I did some of the same things, didn't have to do others. Of the
things done, two surprised me in that they made a difference. One
was the same as Jerry's - getting rid of all the bogus values
returned by vos listaddr. It didn't seem to make much difference to
the users, but by god, anything that tried to look at all the servers
got orders of magnitude better.
The other was to salvage every single volume in the cell, attaching
bos salvage <volume> -orphans attach
Sonofagun if my salvages on reboot didn't stop peppering me with
complaints. We deleted all the dead files it found, thus reclaiming
some of the 'missing' disk space and gaving it back to the users. As
a side effect, now if I get a salvage message, I know it's something
to look at. On the other hand, note that if you restore a volume from
before you forced the attach, it will need a salvage.
Another thing which helped (and unlike the other two, I expected this
to help) was to get the vldb and the on-server volumes back into
sync. I don't recall the precise steps I had to go through, but it
took more than just doing a set of vos syncvldb/vos syncserv commands
on the various machines involved. I do recall generating a vldb list
and comparing that to the output of vos listvol from all the servers,
and that had to be followed by some vos zap and vos remove and vos
remsite commands.
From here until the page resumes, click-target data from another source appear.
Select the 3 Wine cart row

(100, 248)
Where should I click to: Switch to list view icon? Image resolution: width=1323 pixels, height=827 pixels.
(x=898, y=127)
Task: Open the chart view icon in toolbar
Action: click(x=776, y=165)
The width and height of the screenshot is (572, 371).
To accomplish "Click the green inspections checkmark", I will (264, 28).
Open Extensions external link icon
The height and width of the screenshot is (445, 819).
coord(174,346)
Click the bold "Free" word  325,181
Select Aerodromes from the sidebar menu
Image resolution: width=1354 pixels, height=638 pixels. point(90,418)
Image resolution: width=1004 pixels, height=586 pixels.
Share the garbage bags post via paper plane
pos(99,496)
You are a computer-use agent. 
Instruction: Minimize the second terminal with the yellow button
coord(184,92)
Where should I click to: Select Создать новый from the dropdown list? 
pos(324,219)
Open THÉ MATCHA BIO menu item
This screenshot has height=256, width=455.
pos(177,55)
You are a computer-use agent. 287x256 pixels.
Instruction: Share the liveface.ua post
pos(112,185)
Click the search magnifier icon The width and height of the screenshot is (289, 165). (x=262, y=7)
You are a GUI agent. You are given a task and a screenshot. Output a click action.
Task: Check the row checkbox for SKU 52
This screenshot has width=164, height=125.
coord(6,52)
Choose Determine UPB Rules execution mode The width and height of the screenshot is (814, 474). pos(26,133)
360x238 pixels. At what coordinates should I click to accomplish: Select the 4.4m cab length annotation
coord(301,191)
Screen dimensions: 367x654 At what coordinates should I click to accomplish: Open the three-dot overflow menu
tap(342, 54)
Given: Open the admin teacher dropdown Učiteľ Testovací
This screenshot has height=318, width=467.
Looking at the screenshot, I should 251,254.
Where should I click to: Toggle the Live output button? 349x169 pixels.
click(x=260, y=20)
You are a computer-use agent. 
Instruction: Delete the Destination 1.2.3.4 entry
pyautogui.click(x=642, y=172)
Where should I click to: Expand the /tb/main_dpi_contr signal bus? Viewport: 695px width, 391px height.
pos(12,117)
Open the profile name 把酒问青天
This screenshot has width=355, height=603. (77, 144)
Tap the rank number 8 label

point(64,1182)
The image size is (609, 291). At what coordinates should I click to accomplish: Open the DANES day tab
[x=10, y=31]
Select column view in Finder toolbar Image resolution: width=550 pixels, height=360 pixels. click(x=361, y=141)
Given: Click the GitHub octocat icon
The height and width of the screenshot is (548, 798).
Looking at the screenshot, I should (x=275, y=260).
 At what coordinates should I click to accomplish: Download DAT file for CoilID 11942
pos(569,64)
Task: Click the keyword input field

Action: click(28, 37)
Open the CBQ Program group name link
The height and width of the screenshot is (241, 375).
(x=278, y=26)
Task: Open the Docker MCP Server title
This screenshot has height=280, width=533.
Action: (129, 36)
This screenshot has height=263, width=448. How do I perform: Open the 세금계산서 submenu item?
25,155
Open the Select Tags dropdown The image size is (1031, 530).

The whole cell got a lot snappier after that.
Once we were confident the cell was stable, we upgraded from Transarc
to OAFS. That
made a big difference too, but it wasn't done until after the cleanup.
On Dec 12, 2007, at 9:52 AM, Jerry Normandin wrote:
> So.. any of you out there that are experiencing AFS slowness, do a
> sanity check to see what you come up with. You might just say, WTF!